The driving logic for smaller government comes down to the difficulty in managing complexity. Business tends to focus along narrow lines and once there is no synergy between product A and service B it will divest part of the company or split the enterprise. Alternatively the business will outsource part of its activities to another group. Companies that get too complex to manage tend to fail. But government services rarely fail; they simply give poorer service and raise taxes to their captive constituency. And when they give away a service private companies can’t compete.
Our Federal government and large state governments have gotten so large and complex that they are simply incapable of managing the complexity. No corporate CEO could manage it either, and I have far more faith in our top CEOs than I do with our professional politicians dealing with this complexity. The CEO loves simplicity; the politician tends towards trying to do everything for everyone.
And government can rarely differentiate between what people say they want and what they are really are willing to pay for since most of the prices for their services have no relationship to the cost of providing the service. What are the odds of a government-run airline deciding that customers were not really willing to pay for meals on their flights or the added costs of assigned seating like Southwest Airlines did.
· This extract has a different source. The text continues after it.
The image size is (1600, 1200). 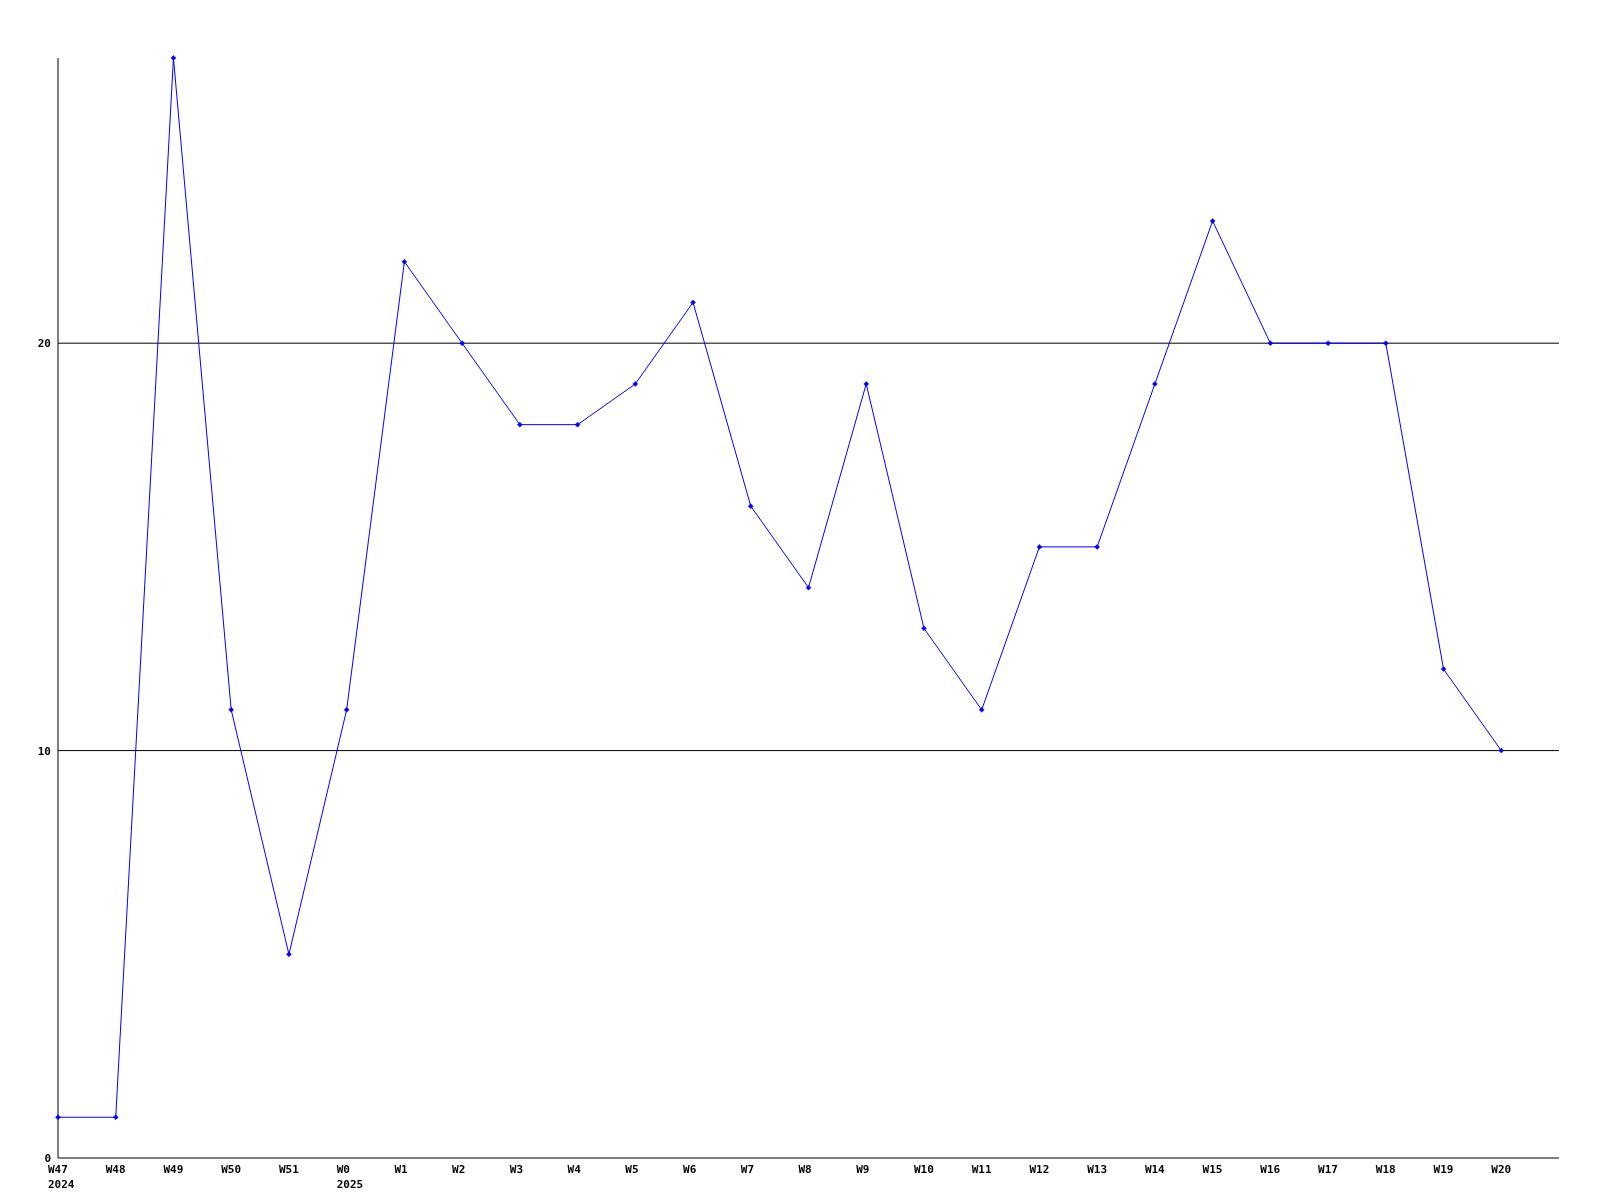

This fundamental change never would have withstood the onslaught on the media and unhappy customers complaining about the lack of the meals they were “entitled” to.
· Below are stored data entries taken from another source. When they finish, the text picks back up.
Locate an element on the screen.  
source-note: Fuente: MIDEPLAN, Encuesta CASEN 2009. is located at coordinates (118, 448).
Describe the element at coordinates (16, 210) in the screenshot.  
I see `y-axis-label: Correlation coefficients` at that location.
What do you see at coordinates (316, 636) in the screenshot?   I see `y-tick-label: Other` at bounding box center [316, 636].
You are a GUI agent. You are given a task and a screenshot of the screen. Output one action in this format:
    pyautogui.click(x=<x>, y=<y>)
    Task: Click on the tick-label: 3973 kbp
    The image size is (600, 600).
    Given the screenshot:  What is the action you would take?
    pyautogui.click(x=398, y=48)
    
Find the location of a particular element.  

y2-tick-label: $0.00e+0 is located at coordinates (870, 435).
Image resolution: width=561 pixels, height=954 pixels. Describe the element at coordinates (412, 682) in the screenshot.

The answer is to stop government providing services that can be found in the private sector – this means education, and this means health care. It does not include national defense, police, immigration and border patrol. Government can still subsidize some education (although this leads to other distortions) but removes the government from running these complex activities. Our government just isn’t capable of handling the complexity just like the Soviet government was never built to make the millions of economic decisions that needed to be made in the old USSR.